When the show begins the performers introduce themselves and they repeat these info sessions twice during the evening, but we never really get to know them individually. When the action stops, and their images are projected onto the screen — aping TV’s American Idol when audience members are urged to call or text in their votes for the finalists –it comes off as charming initially. But the the multimedia move is really an unnecessary distraction. The more-than-satisfactory appeal of this show is to see these gifted athletes perform time-honored circus skills – the attempt to make them look like televised rock stars falls flat.

Ultimately, what emerges from Traces is the spirit of camaraderie that exists among all seven performers. They clearly are closely bonded, look out for one another during the high leaps, spotting each other as they scale the poles above the stage. They pair up, joke around, tease one another, sometimes mimicking the way the Harlem Globetrotters perform their goofy antics with a basketball. They are multi-talented, each taking a turn to play the piano, each allotted a moment to outshine the other, each hamming it up for applause. Yet at the end of these cameos, they return to the hand they are connected to, suggesting that they are bound to one another — their unity is a source of strength.

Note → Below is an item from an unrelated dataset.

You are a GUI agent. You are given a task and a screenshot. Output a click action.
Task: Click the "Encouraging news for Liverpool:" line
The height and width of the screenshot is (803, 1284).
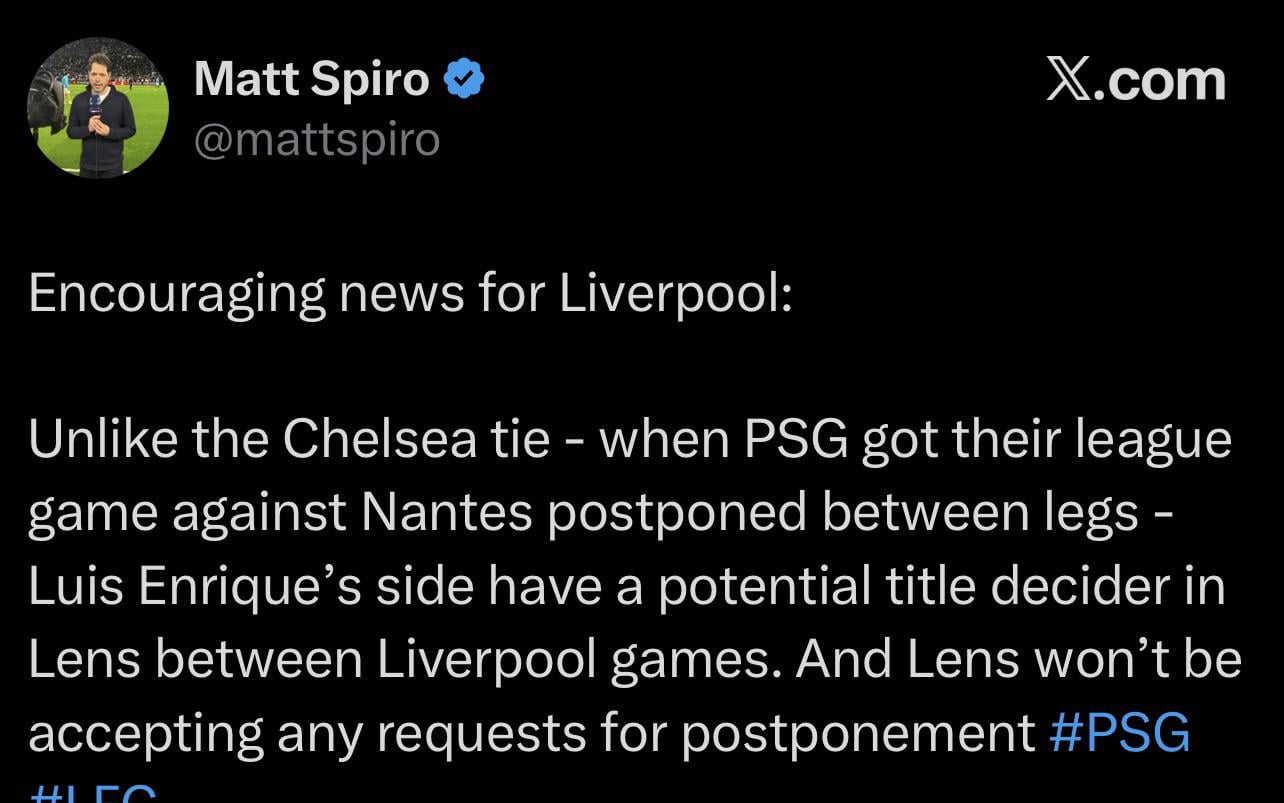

When 7 Doigts head off to the theatre lobby at the close to the show, the audience cheering them on, their image as a troupe is projected onto the same screen in which we saw ourselves similarly projected at the onset of the show. Looking like candlestick pins in a bowling alley, they are clearly out of breath, exhausted, and exhilarated, all at once. It’s a moment of triumph, one of many that make this show well worth seeking out.